Past Event
Seminar

The Other War: The Impact of Terror on Reconstruction in Iraq

Open to the Public

Sudarsan Raghavan, Nancy Youssef, Iraq

About

Sudarsan Raghavan is The Washington Post's Baghdad bureau chief. He has reported from more than 50 countries and nine war zones in Africa, the Middle East, Asia, the former Soviet Union and Central America.   He covered the terrorist attacks of Sept. 11, 2001, writing from the Persian Gulf, Uzbekistan and Afghanistan; he also covered the U.S.-led invasion on Iraq and then the ongoing insurgency.  Raghavan has written extensively about the Israeli-Palestinian conflict; civil wars in Liberia and the Democratic Republic of Congo; post-apartheid South Africa; the rise of the Taliban Islamic regime in Afghanistan; and the fall of Mobutu Sese Seko in Zaire. He has investigated child slavery in West Africa and the roots of hunger in southern Africa. He spent much of 2004 covering the humanitarian crisis and civil war in Sudan’s Darfur region.
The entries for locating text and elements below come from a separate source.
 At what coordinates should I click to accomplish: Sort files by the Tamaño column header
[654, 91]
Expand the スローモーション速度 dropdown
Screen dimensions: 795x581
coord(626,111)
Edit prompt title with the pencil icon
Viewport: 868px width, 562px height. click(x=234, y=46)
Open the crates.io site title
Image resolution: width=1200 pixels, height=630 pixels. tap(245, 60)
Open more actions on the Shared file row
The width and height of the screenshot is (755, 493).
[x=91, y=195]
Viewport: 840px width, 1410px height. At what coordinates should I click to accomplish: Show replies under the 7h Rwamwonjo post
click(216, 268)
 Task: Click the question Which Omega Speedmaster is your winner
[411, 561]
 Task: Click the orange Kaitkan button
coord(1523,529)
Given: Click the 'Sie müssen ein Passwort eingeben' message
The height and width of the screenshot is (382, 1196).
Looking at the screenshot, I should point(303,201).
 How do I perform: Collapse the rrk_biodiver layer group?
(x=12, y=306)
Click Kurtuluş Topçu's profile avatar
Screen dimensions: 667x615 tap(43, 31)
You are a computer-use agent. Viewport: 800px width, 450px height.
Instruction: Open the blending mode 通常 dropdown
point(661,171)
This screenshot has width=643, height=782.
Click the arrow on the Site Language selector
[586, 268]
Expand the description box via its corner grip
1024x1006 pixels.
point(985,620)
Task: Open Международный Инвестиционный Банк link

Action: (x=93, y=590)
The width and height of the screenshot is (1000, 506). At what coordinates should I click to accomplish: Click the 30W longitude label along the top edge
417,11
Nancy Youssef was formerly the Baghdad bureau chief for the Washington Bureau from August 2005 through February 2007. Before that, she was a reporter for the Detroit Free Press, covering legal issues. While at the Free Press, she traveled throughout Jordan and Iraq for Knight Ridder, covering the Iraq war from the time leading up to it through the current period. She began her journalism career at the Baltimore Sun. She has won several awards for her work including from Maryland-D.C. Delaware Press Association and the Detroit chapter of the Society of Professional Journalists. A Washington, D.C.-area native, she earned a bachelor's degree in Economics from University of Virginia  and began her post-graduate studies at the Johns Hopkins University School of Advanced International Studies. Her parents are from Egypt, and she has been visiting the region all of her life.

Seating is first come-first serve.  Coffee, tea, and cookies will be served.